Four best practices for incorporating Artificial Intelligence and Machine Learning into your operations
The challenge for industries that may be new to this technology is that the demand for AI and ML applications is growing so rapidly that technology vendors tend to provide generic methodologies and tools, and this approach may be missing some key parts for the overall solution to truly be effective. The advantage of being a late adopter is the opportunity to learn best practices from other industries. This article presents best practices for organizations that want to integrate AI and ML into their processes.
Bridging the language divide
Often, AI and ML providers speak a different language than organizations. Good communication is key to enabling new AI and ML solutions and will minimize disruptions through the integration process, manage expectations for short and long-term gains, and anticipate the overall return on investment. That’s why it’s important, right at the start, to bridge the two and translate an operator’s specific requirements in order to truly understand what type of optimization has been done in the past and the problem we are really trying to solve. Not all optimization approaches are created equal and there’s a certain optimal sequence to follow—you wouldn’t want to eat your dessert before your main course, after all. In my field, we often discover that the initial problem needs to be reframed. With good dialogue, data scientists can conceptualize the right path to custom built tools and solutions that will solve the operator’s specific problems the first time around.
Measuring the right data
One of the easiest places to go wrong is thinking that the more data you have, the more powerful your AI and ML solution will be. The reality is, not all the data your operation generates will be useful for an AI and ML solution, and not all data that you need is being collected! Companies need to ensure that the right data is properly measured and stored in the right way. They need to know exactly how and where to collect it and understand how it will be used. Communication again will be key to establishing the right data strategy in support of the problem you have defined. By starting on the right path, you will successfully set up, organize, and manage a coherent and prosperous data strategy.

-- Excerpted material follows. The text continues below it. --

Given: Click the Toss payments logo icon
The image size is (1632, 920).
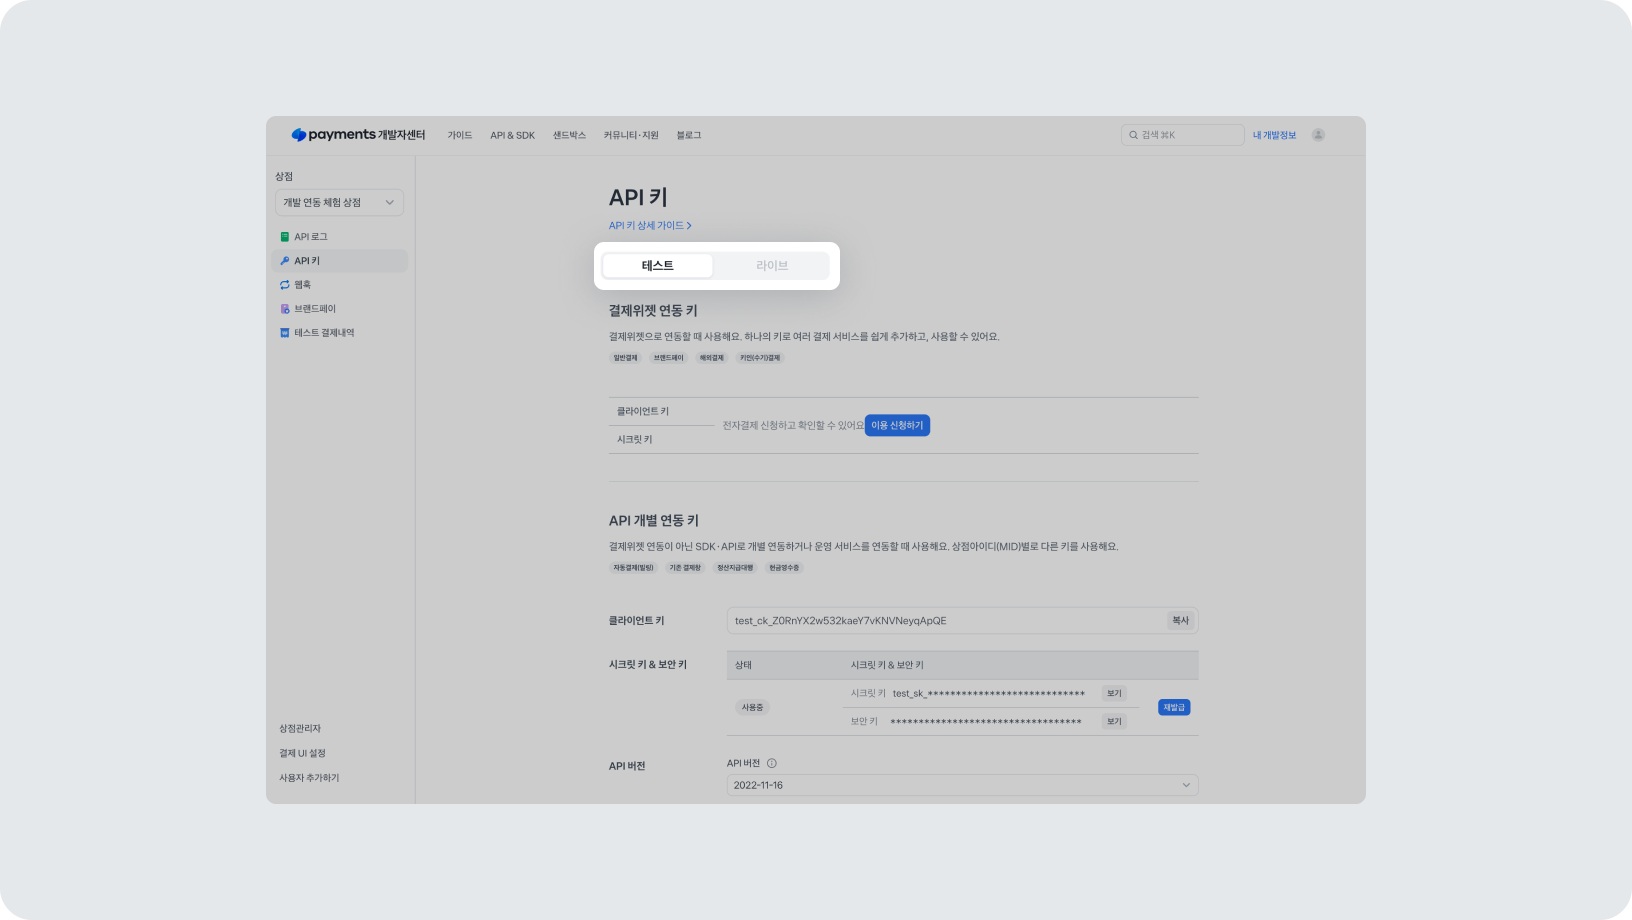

Developing actionable insights
Data in systems can become so tangled that you can’t interpret it anymore. Once data scientists can stabilize the data, they can establish the appropriate relationships between the data and/or diagnose where the bottlenecks are. However, it can still be a challenge to really know where to start and how to address the problems. To overcome these barriers, operators need to understand the capabilities of data-driven solutions and data scientists need to have comprehensive knowledge about the sector and how it operates. Having data scientists on the team that understand your sector intimately is your secret weapon and can make all the difference between a fruitless project and a successful one.
Overcoming cultural hurdles and building trust
One of the biggest hurdles in AI and ML adoption is having realistic expectations and trusting the capability of the technology and the reputation of the partners you are working with. This is particularly true in high-risk environments where even small changes can have big financial or safety impacts.
Essentially, you need a well-developed plan to transition from existing processes to more advanced solutions. This plan can guide companies through their unique paths to AI and ML adoption, developing a roadmap, vetting specific tools and providers in advance.
There is no doubt that the potential for AI and ML to positively impact operations is considerable. Ultimately, a constructive collaboration between operators and data scientists with sector knowledge is key to incorporating AI and ML best practices into your organization successfully.